## START Text block

Now Streaming: The Rocketeer

Now Streaming: The Rocketeer

The Rocketeer
The Rocketeer

Based on the comic of the same name by Dave Stevens, The Rocketeer was a nostalgic film that looked back, with a nudge and a wink at the thrilling heroics of yesteryear. The film was a loving tribute to the action serials of a much earlier time while it also wasn’t afraid to look at the seamier side of Hollywood.

Set in 1938, Cliff Secord (Bill Campbell) is a stunt pilot who only cares about flying a beaten up Seabee to qualify for the national air races and spending what little time and money wasn’t invested in flying on his girl, Jenny (Jennifer Connelly). Working to help Cliff achieve his goal was Peevy (Alan Arkin), a washed up mechanic who had an intrinsic understanding of anything mechanical.

After Cliff’s plane is destroyed upon landing, he and Peevy happen to find an experimental rocket pack that was hidden on the airfield by gangsters trying to get away from the FBI. While Peevy is the voice of reason, suggesting they turn the rocket pack over to the authorities, Cliff begs him for the opportunity to try it out, the ultimate flying experience.

Once he flies, Cliff is completely hooked, finding solid reasons to keep the jetpack, like rescuing a pilot who passed out while flying, but when the gangsters figure out that the guy with the jetpack is somehow connected to Jenny, he needs to use the pack to rescue her.

The Rocketeer in flight
The Rocketeer in flight

Campbell projects a sense of joy and inner glee that allows anyone watching the film empathize with him and he becomes a stand-in for the viewer. An everyman who has a beautiful girlfriend, good friends, and the ability to fly. His attitude is summed up when, after a somewhat disastrous early flight with the jetpack he looks at Peevy and says, “I like it.” However, Cliff is also given to fits of jealousy and often finds himself on the wrong end of a gun or a fist. It is that very fault, however, that allows him to become a hero.

Although Jenny could easily have been portrayed as a damsel in distress, the writers and Connelly have elected to give her a level of volition all her own. Although she goes into situations with stars in her eyes, she’s smart enough to figure out what’s going on and take actions to protect herself and even attempt to reach out to the proper authorities to let them know what is going on. If she has to be rescued by Cliff, it is certainly not because she’s helpless and it is clear that she is more than a match for him and his stubbornness on her own.

Tributes to Old Hollywood include a swanky nightclub with cameos by actors like W.C. Fields and Clark Gable, an Errol Flynnesque action star: Neville Sinclair (Timothy Dalton), and an embodiment of actor Rondo Hatton (Ron Taylor). With the 1930s also the time of organized crime, the Hollywood glamor is balanced out by crime-lord Eddie Valentine (Paul Sorvino), who provides much of the muscle Sinclair needs to achieve his goals.

## END Text block
## START Data block

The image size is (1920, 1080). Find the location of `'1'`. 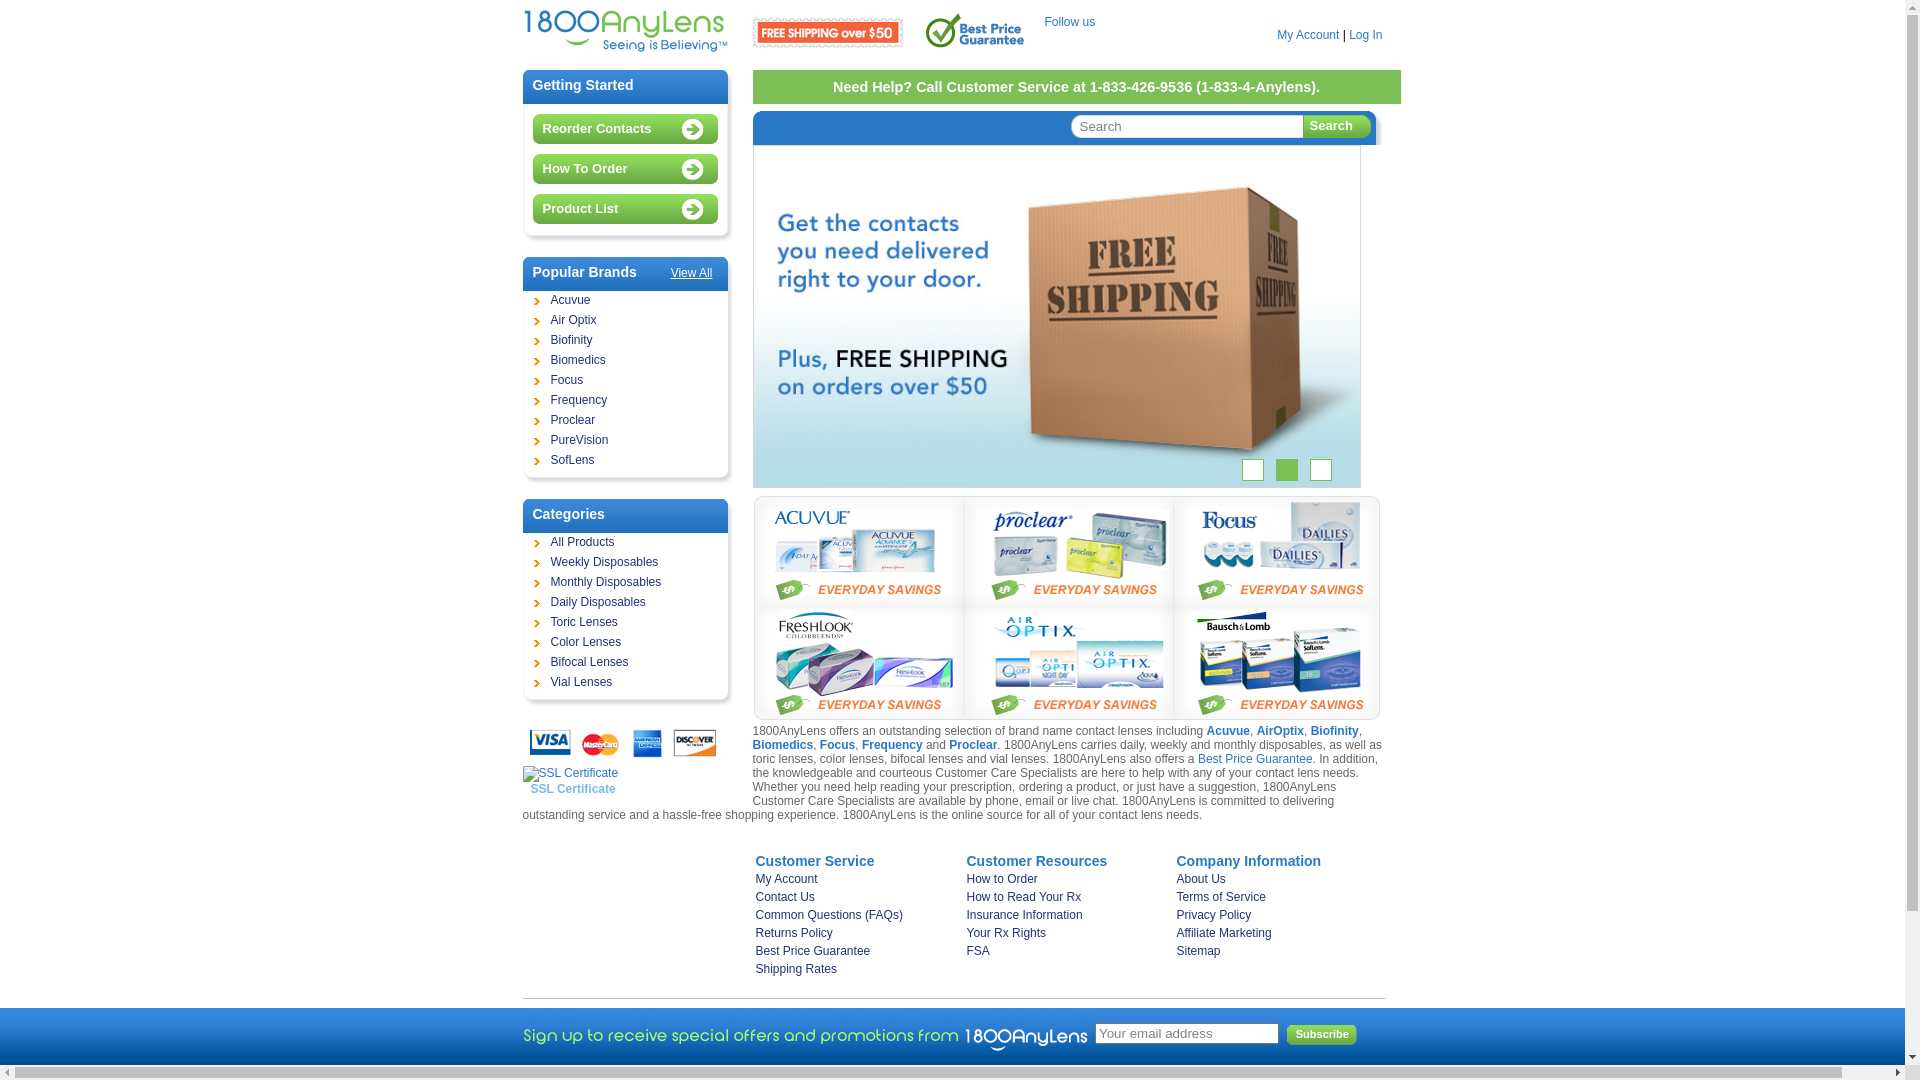

'1' is located at coordinates (1241, 470).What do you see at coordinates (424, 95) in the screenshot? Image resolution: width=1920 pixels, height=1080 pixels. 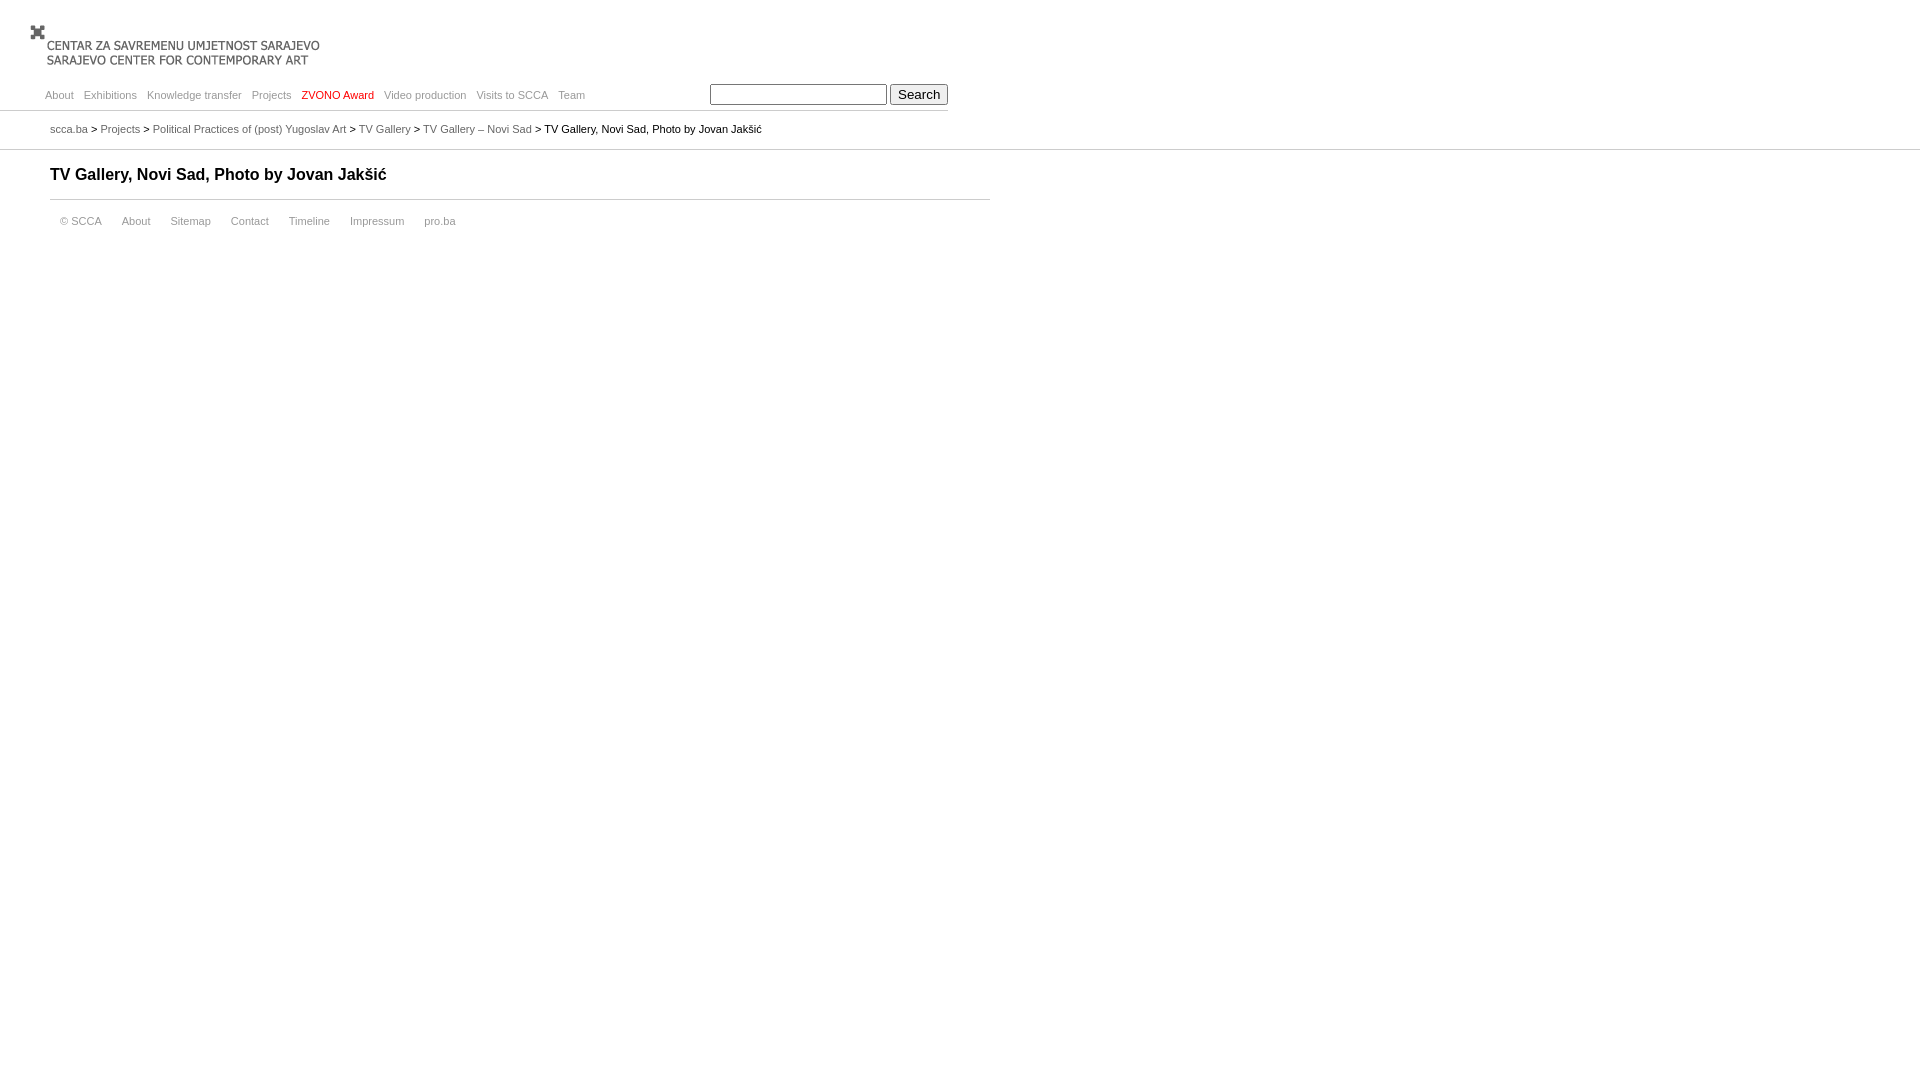 I see `'Video production'` at bounding box center [424, 95].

## END Data block

● **Requirement A**:
According to the review of The Rocketeer, in what year is the film set?
● **Requirement B**:
Extend the review of The Rocketeer, picking up after its final sentence about Eddie Valentine.

● **Exercise output A**:
1938

● **Exercise output B**:
 

The Rocketeer costume
The Rocketeer costume

While the film does view the classic Hollywood scene through the hazy glow of nostalgia, and Jenny has completely bought into the mystique of Hollywood, for Cliff it is a world apart from his own experience. Focusing on his own career as a pilot, he has no room for the glamor and fantasy of Hollywood, apart from what is forced upon him by Jenny. He even shows disdain for movies in general in an early scene in which Jenny chooses a film for them to see. Even if Cliff has no need for the Hollywood elite, he is allowed to have his own heroes, and Terry O’Brien does an excellent job playing the hero Cliff gets to meet.

Jenny’s world is signified by an evening at the South Seas Club, where she gets to hobnob with Clark Gable, W.C. Fields, and other celebrities, while

Cliff’s is shown by him hanging out at the Bulldog Café with Peevy and various pilots and mechanics. Jenny and Cliff show the spectrum of Los Angeles, from the workers to the magic the city wants to show the world.

Of course, any film set in Hollywood at the time seems to feel the need to show the destruction of the final four letters of the Hollywoodland sign and The Rocketeer is no different, giving a spotlight to the iconic sign in the film’s climax following a shootout between the FBI, the Rocketeer, the mobsters, and the films real bad guys at another Los Angeles icon, Griffith Observatory. (Although in our reality, it remained Hollywoodland until 1949 when they removed the last four letters during a repair job to the sign).

Based on a graphic novel by David Stevens, The Rocketeer offers a world where square-jawed heroes battle villains who have a veneer of class and sophistication hiding their evil schemes. Good guys and bad guys are both in positions to offer surprises to each other and the audience and the sense of adventure is fun and thrilling.

Jenny (Jennifer Connolly) and Cliff (Bill Campbell)
Jenny (Jennifer Connolly) and Cliff (Bill Campbell)

The Rocketeer’s theme music, by James Horner, captures the feel for the film. It begins with a simple theme picked out on a piano and adds elements to create the sense of an audio sunrise, eventually swelling to a crescendo that encapsulates the action sequences of the film. Previously in this series of articles, I’ve mentioned the musical score from The Adventures of Brisco County, Jr. and the theme song from The Greatest American Hero. Horner’s music easily stands among those pieces.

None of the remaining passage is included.